#### EXERCISE MATERIALS
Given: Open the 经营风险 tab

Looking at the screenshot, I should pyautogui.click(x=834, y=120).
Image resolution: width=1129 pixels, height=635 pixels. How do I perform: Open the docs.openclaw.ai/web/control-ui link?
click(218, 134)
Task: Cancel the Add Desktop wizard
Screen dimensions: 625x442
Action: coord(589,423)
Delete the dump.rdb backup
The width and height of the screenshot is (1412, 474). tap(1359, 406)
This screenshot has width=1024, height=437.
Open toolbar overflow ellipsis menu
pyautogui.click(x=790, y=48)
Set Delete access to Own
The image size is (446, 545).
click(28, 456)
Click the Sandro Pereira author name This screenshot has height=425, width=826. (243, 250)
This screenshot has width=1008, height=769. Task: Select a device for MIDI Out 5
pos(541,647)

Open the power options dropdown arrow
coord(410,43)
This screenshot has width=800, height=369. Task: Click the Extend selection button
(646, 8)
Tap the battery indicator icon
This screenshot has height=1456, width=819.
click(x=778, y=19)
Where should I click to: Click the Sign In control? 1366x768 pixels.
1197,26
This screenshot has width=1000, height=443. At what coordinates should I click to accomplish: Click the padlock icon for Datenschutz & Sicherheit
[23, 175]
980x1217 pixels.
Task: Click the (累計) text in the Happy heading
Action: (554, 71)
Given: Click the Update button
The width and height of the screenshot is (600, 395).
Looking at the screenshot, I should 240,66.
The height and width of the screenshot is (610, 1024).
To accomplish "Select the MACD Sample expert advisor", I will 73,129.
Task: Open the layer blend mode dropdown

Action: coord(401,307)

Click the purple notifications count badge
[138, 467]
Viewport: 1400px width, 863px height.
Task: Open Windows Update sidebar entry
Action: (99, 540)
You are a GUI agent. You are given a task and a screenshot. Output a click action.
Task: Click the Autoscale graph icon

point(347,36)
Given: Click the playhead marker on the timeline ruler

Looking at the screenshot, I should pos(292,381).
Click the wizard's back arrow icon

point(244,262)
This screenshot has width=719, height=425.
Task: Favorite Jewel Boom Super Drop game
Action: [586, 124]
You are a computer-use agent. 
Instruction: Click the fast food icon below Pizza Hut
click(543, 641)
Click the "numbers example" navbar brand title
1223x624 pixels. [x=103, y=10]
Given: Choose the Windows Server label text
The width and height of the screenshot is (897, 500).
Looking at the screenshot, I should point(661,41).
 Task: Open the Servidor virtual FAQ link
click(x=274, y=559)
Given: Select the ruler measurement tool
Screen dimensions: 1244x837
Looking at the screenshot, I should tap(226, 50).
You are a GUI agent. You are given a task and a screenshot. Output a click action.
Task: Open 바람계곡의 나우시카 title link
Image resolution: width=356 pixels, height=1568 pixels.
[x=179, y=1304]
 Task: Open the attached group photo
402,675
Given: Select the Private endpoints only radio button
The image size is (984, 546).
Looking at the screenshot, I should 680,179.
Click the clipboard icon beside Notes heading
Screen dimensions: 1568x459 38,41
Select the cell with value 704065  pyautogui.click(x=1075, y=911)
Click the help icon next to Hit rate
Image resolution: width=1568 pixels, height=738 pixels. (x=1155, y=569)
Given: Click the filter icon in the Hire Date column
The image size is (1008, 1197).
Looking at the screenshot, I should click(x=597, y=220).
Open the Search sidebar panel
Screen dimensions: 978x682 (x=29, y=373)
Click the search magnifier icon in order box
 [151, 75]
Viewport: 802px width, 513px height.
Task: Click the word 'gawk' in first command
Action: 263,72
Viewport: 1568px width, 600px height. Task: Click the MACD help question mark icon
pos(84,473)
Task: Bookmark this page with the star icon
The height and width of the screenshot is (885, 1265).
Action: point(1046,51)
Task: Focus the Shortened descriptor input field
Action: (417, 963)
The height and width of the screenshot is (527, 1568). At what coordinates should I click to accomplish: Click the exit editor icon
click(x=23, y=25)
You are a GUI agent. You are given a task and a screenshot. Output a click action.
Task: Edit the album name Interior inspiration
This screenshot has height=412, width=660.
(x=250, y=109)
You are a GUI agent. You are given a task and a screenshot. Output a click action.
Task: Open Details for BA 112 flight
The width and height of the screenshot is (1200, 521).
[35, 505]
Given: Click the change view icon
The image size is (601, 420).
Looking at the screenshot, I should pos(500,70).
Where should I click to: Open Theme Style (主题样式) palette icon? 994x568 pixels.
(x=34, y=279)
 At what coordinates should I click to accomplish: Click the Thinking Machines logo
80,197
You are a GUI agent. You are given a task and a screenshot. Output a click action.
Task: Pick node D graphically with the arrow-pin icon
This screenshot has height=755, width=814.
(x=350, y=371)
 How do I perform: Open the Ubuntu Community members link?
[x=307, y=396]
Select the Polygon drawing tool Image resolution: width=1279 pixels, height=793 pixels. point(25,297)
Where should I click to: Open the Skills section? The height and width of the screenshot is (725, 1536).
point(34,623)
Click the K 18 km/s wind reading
########
#### ASSIGNMENT
Set down each entry again, exactly as written.

#### ANSWER SECTION
Given: Open the 经营风险 tab

Looking at the screenshot, I should pyautogui.click(x=834, y=120).
Image resolution: width=1129 pixels, height=635 pixels. How do I perform: Open the docs.openclaw.ai/web/control-ui link?
click(218, 134)
Task: Cancel the Add Desktop wizard
Screen dimensions: 625x442
Action: coord(589,423)
Delete the dump.rdb backup
The width and height of the screenshot is (1412, 474). tap(1359, 406)
This screenshot has width=1024, height=437.
Open toolbar overflow ellipsis menu
pyautogui.click(x=790, y=48)
Set Delete access to Own
The image size is (446, 545).
click(28, 456)
Click the Sandro Pereira author name This screenshot has height=425, width=826. (243, 250)
This screenshot has width=1008, height=769. Task: Select a device for MIDI Out 5
pos(541,647)

Open the power options dropdown arrow
coord(410,43)
This screenshot has width=800, height=369. Task: Click the Extend selection button
(646, 8)
Tap the battery indicator icon
This screenshot has height=1456, width=819.
click(x=778, y=19)
Where should I click to: Click the Sign In control? 1366x768 pixels.
1197,26
This screenshot has width=1000, height=443. At what coordinates should I click to accomplish: Click the padlock icon for Datenschutz & Sicherheit
[23, 175]
980x1217 pixels.
Task: Click the (累計) text in the Happy heading
Action: (554, 71)
Given: Click the Update button
The width and height of the screenshot is (600, 395).
Looking at the screenshot, I should 240,66.
The height and width of the screenshot is (610, 1024).
To accomplish "Select the MACD Sample expert advisor", I will 73,129.
Task: Open the layer blend mode dropdown

Action: coord(401,307)

Click the purple notifications count badge
[138, 467]
Viewport: 1400px width, 863px height.
Task: Open Windows Update sidebar entry
Action: (99, 540)
You are a GUI agent. You are given a task and a screenshot. Output a click action.
Task: Click the Autoscale graph icon

point(347,36)
Given: Click the playhead marker on the timeline ruler

Looking at the screenshot, I should pos(292,381).
Click the wizard's back arrow icon

point(244,262)
This screenshot has width=719, height=425.
Task: Favorite Jewel Boom Super Drop game
Action: [586, 124]
You are a computer-use agent. 
Instruction: Click the fast food icon below Pizza Hut
click(543, 641)
Click the "numbers example" navbar brand title
1223x624 pixels. [x=103, y=10]
Given: Choose the Windows Server label text
The width and height of the screenshot is (897, 500).
Looking at the screenshot, I should point(661,41).
 Task: Open the Servidor virtual FAQ link
click(x=274, y=559)
Given: Select the ruler measurement tool
Screen dimensions: 1244x837
Looking at the screenshot, I should tap(226, 50).
You are a GUI agent. You are given a task and a screenshot. Output a click action.
Task: Open 바람계곡의 나우시카 title link
Image resolution: width=356 pixels, height=1568 pixels.
[x=179, y=1304]
 Task: Open the attached group photo
402,675
Given: Select the Private endpoints only radio button
The image size is (984, 546).
Looking at the screenshot, I should 680,179.
Click the clipboard icon beside Notes heading
Screen dimensions: 1568x459 38,41
Select the cell with value 704065  pyautogui.click(x=1075, y=911)
Click the help icon next to Hit rate
Image resolution: width=1568 pixels, height=738 pixels. (x=1155, y=569)
Given: Click the filter icon in the Hire Date column
The image size is (1008, 1197).
Looking at the screenshot, I should click(x=597, y=220).
Open the Search sidebar panel
Screen dimensions: 978x682 (x=29, y=373)
Click the search magnifier icon in order box
 [151, 75]
Viewport: 802px width, 513px height.
Task: Click the word 'gawk' in first command
Action: 263,72
Viewport: 1568px width, 600px height. Task: Click the MACD help question mark icon
pos(84,473)
Task: Bookmark this page with the star icon
The height and width of the screenshot is (885, 1265).
Action: point(1046,51)
Task: Focus the Shortened descriptor input field
Action: (417, 963)
The height and width of the screenshot is (527, 1568). At what coordinates should I click to accomplish: Click the exit editor icon
click(x=23, y=25)
You are a GUI agent. You are given a task and a screenshot. Output a click action.
Task: Edit the album name Interior inspiration
This screenshot has height=412, width=660.
(x=250, y=109)
You are a GUI agent. You are given a task and a screenshot. Output a click action.
Task: Open Details for BA 112 flight
The width and height of the screenshot is (1200, 521).
[35, 505]
Given: Click the change view icon
The image size is (601, 420).
Looking at the screenshot, I should pos(500,70).
Where should I click to: Open Theme Style (主题样式) palette icon? 994x568 pixels.
(x=34, y=279)
 At what coordinates should I click to accomplish: Click the Thinking Machines logo
80,197
You are a GUI agent. You are given a task and a screenshot. Output a click action.
Task: Pick node D graphically with the arrow-pin icon
This screenshot has height=755, width=814.
(x=350, y=371)
 How do I perform: Open the Ubuntu Community members link?
[x=307, y=396]
Select the Polygon drawing tool Image resolution: width=1279 pixels, height=793 pixels. point(25,297)
Where should I click to: Open the Skills section? The height and width of the screenshot is (725, 1536).
point(34,623)
Click the K 18 km/s wind reading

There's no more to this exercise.